Regular Exercise With Dietary Advice Linked to Better Mobility in Frail Older People
Findings Show Improvements in Physical Performance and Less Loss of Muscle Mass and Strength Over Three Years
A program of regular exercise along with expert dietary advice is linked to a reduction in mobility problems among frail older people living in the community, finds a trial published by The BMJ.
The combination of aerobic (walking), strength, flexibility, and balance exercises alongside personalized nutritional counselling reduced mobility disability by 22% over three years.
US and EU data indicate that about 13% of adults aged 70 years and older living in the community have mobility disability, which is linked to poor quality of life, admission to hospital or residential care, and death, as well as greater health care costs.
It is, therefore, important to find safe and effective ways to preserve mobility in older people at risk of further decline.
So researchers designed the SPRINTT trial to find out whether a combined intervention of physical activity with technological support and nutritional counselling prevents mobility disability in frail older adults compared with education on healthy aging.
Their findings are based on 1,519 men and women (average age 79 years) with physical frailty and sarcopenia (a combination of reduced physical function and low muscle mass) recruited from 16 clinical sites across 11 European countries between 2016 and 2019.
Physical frailty and sarcopenia were defined as having a physical performance battery (SPPB) score of 3 to 9 points (score range 0 to 12, with lower scores indicating poorer physical function) and low levels of muscle mass, but able to independently walk 400 meters in 15 minutes.
In all, 760 participants were randomized to the intervention, 759 received education on healthy aging (controls), and all were monitored for up to 36 months.
The intervention group received twice weekly moderate intensity physical activity sessions at a center and up to four times weekly at home alongside personalized nutritional counselling.

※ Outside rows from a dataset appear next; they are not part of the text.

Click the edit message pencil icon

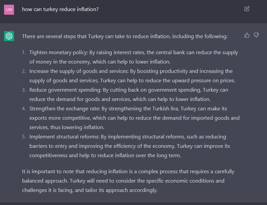click(x=247, y=9)
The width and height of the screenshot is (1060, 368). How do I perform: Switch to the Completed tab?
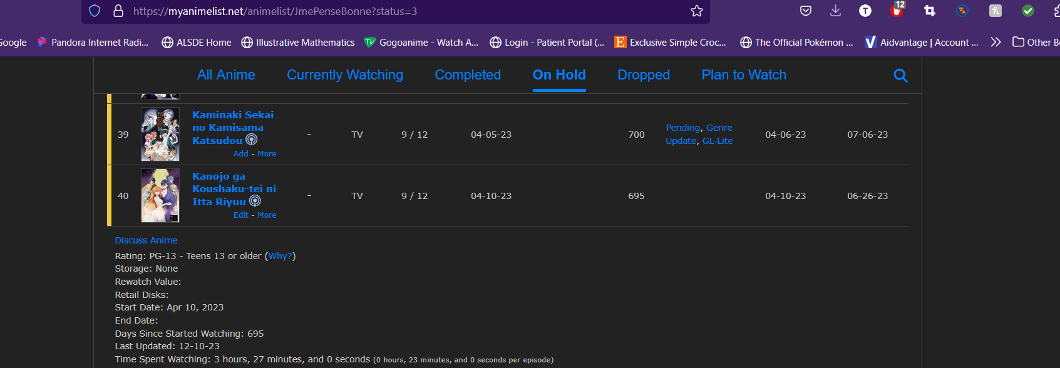coord(468,75)
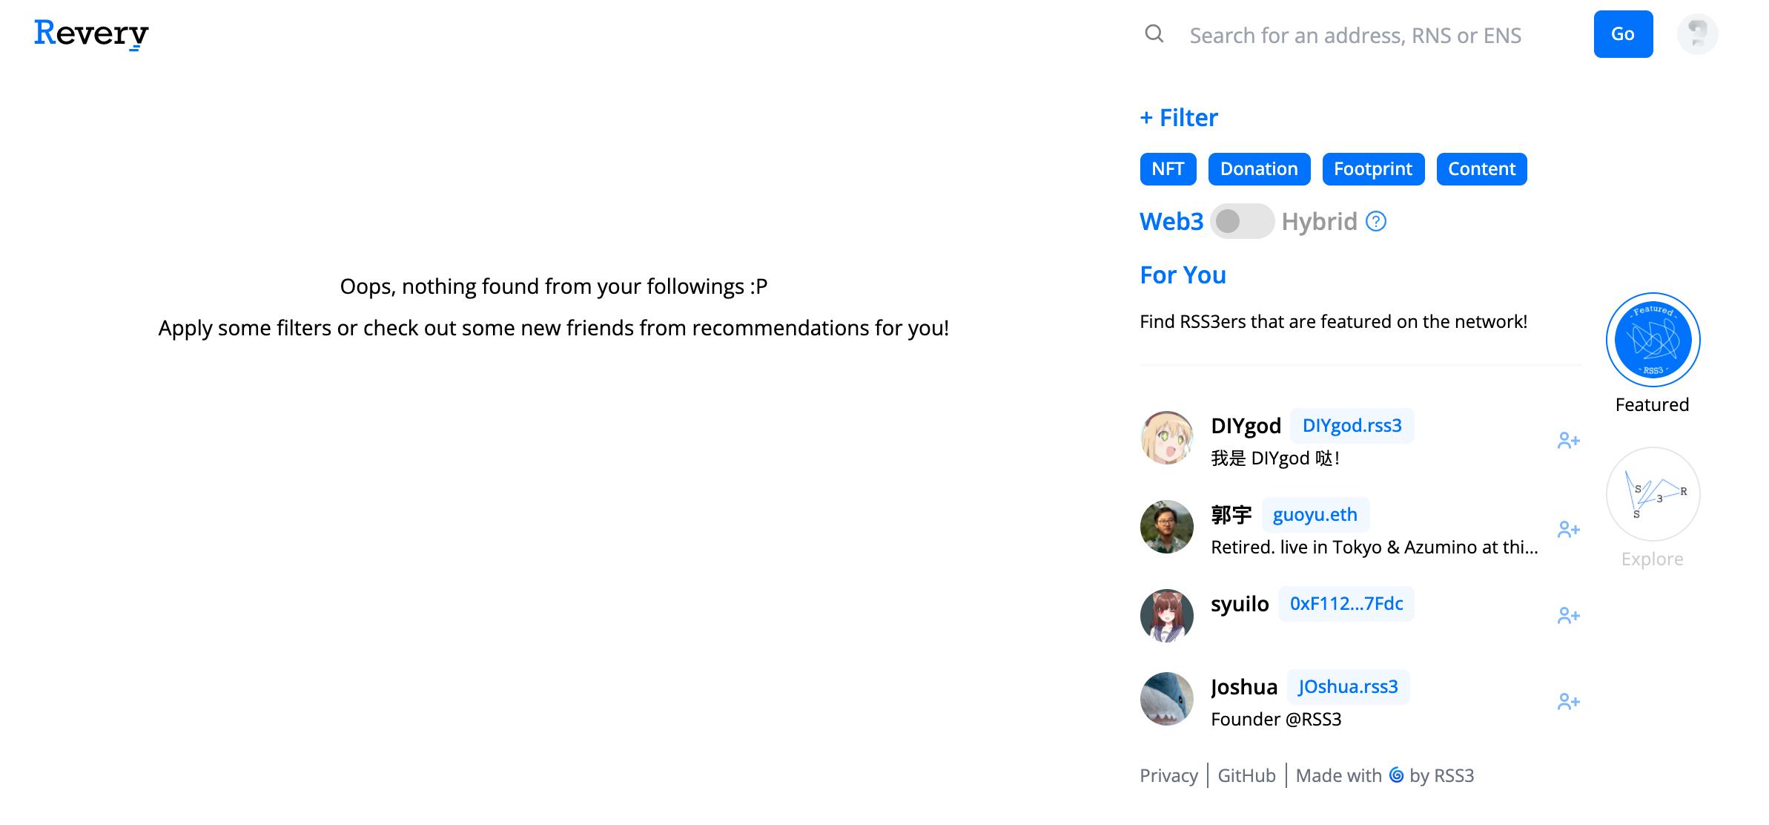The width and height of the screenshot is (1769, 825).
Task: Toggle the Footprint filter tag
Action: point(1372,169)
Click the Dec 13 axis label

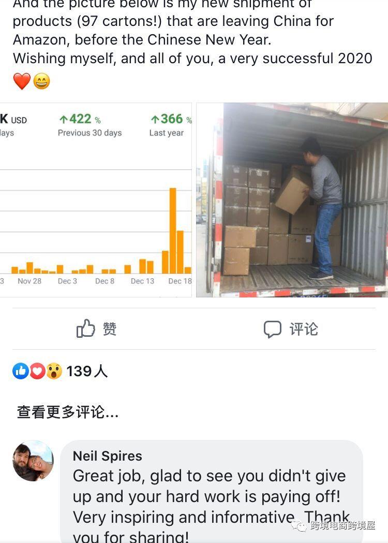click(142, 281)
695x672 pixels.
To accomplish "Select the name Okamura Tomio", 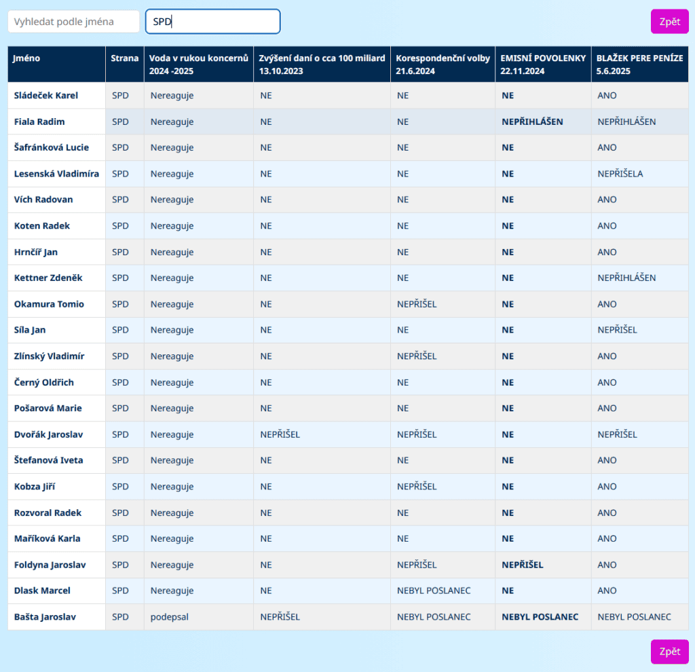I will [x=49, y=304].
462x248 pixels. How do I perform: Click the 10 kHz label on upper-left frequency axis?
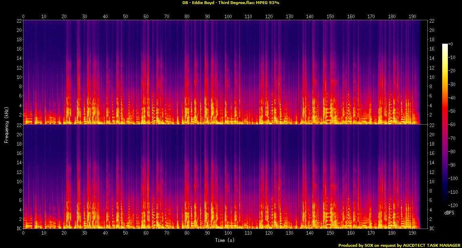[x=18, y=77]
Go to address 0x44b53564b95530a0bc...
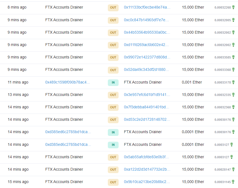The height and width of the screenshot is (188, 238). point(147,32)
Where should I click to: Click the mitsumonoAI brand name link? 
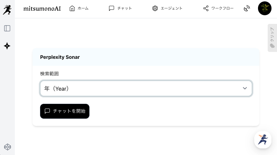click(x=42, y=9)

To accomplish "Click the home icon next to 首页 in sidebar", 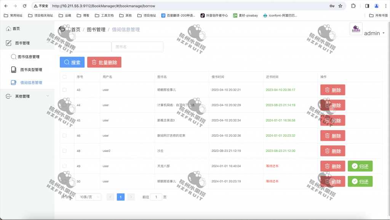I will (8, 28).
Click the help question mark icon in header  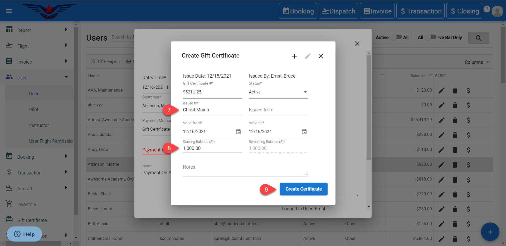coord(487,9)
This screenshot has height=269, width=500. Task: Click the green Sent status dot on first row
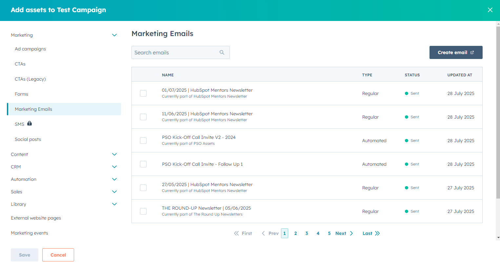[x=407, y=93]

Activity was measured by an actimeter worn on the thigh.
Controls received education on healthy aging once a month and a brief instructor led program of upper body stretching exercises or relaxation techniques.
Among participants with SPPB scores of 3 to 7 at the start of the trial, mobility disability occurred in 47% assigned to the intervention and 53% controls.

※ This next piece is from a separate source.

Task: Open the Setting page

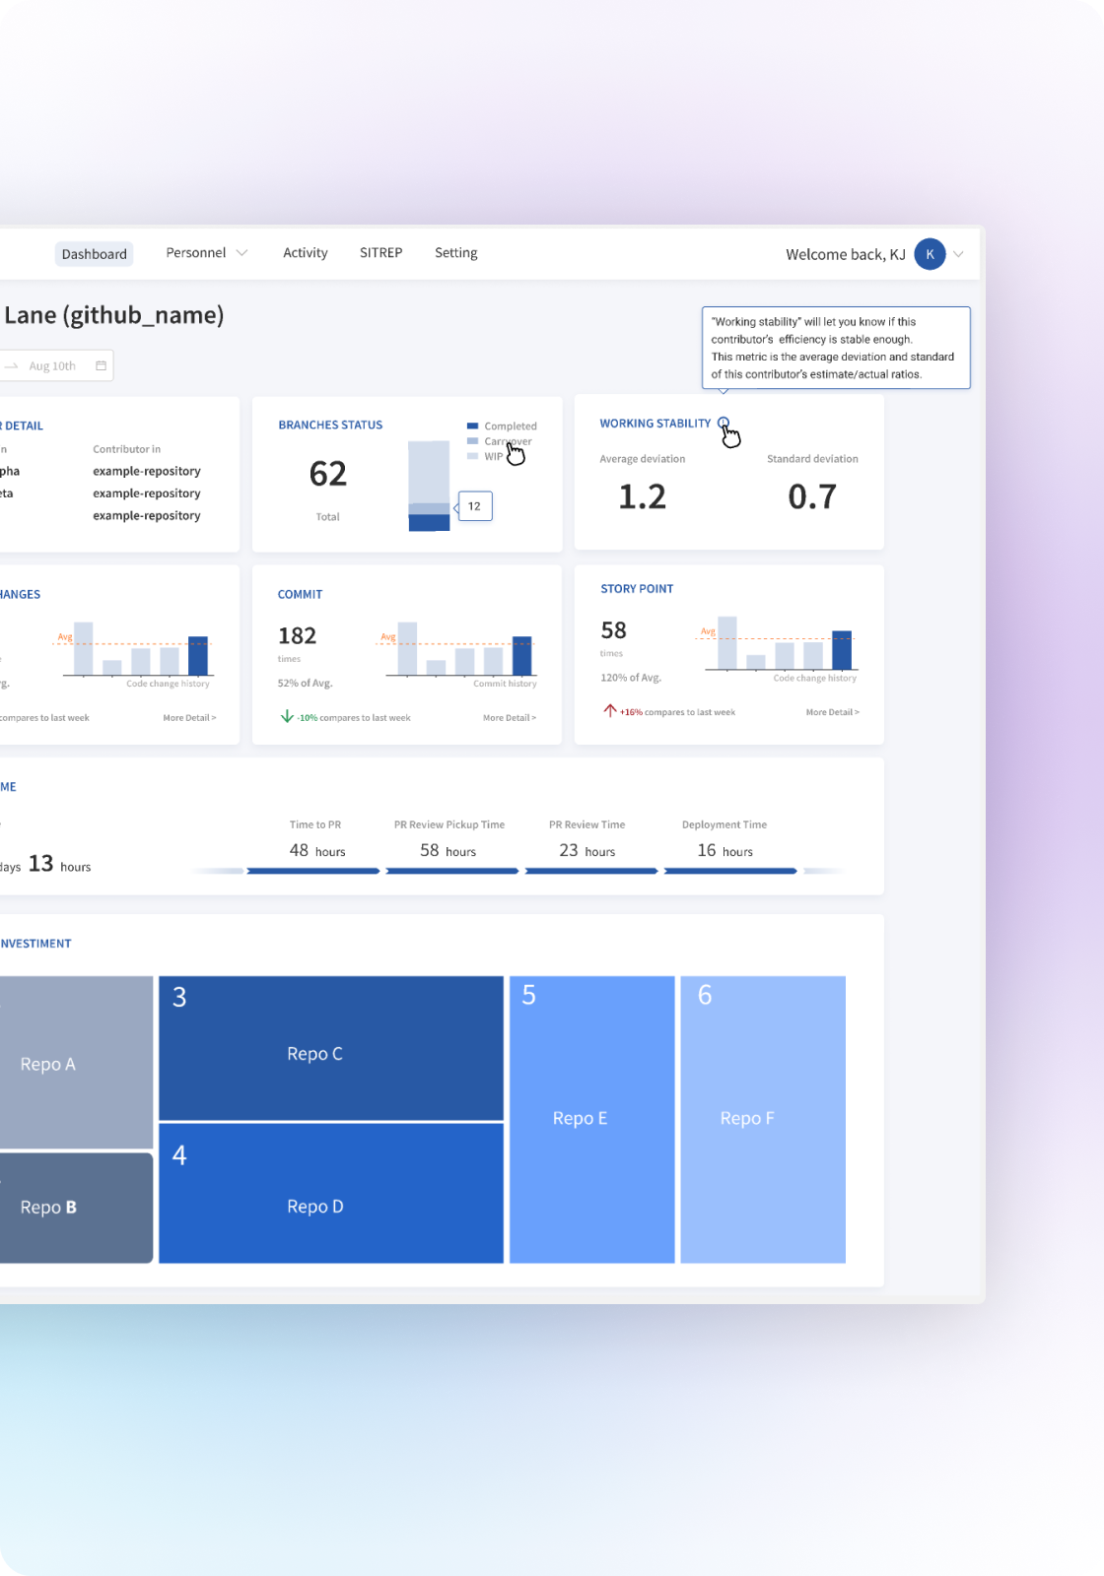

Persistent mobility disability (inability to walk 400 meters on two consecutive occasions) occurred in 21% of intervention participants compared with 25% of controls.
SPPB scores increased more in the intervention group than in controls at both 24 months and 36 months (average differences of 0.8 and 1 point, respectively).
Women in the intervention group lost less muscle strength (0.9 kg at 24 months) and less muscle mass (0.24 kg and 0.49 kg at 24 months and 36 months, respectively) than control women, but no significant group differences were seen in men.
The risk of adverse events was, however, greater among intervention participants (56%) than controls (50%).
In a separate analysis of participants with better mobility (SPPB scores of 8 or 9 at the start of the trial), the intervention did not affect the risk of developing mobility disability and had marginal effects on physical performance.
The researchers acknowledge some limitations. For example, older adults with important cognitive deficits were not included, and almost all participants were white, so findings may not apply to other ethnic groups.
However, retention and adherence to interventions were high compared with other similar trials, and their use of validated tests in a geographically and culturally diverse group of frail older people across Europe, suggests that results are solid.
As such, they conclude that such an intervention “may be proposed as a strategy to preserve mobility in older people at risk of disability.”
This fresh evidence confirms the benefits of structured physical activity in community living older adults, says Thomas Gill at Yale School of Medicine in a linked editorial.
He acknowledges that translating even the best designed trial findings into clinical practice can be challenging, but says these findings, along with those from another large US trial (the LIFE Study), “provide compelling evidence that mobility in the community can be preserved among vulnerable older people through structured physical activity, with walking as the primary modality.”
He notes that the cost effectiveness of the LIFE program “was found to be comparable to that of many commonly recommended medical treatments.”
Confirming these findings in SPRINTT “would further strengthen the case for developing, implementing, and supporting community based physical activity programs to preserve independent mobility among vulnerable older people,” he concludes.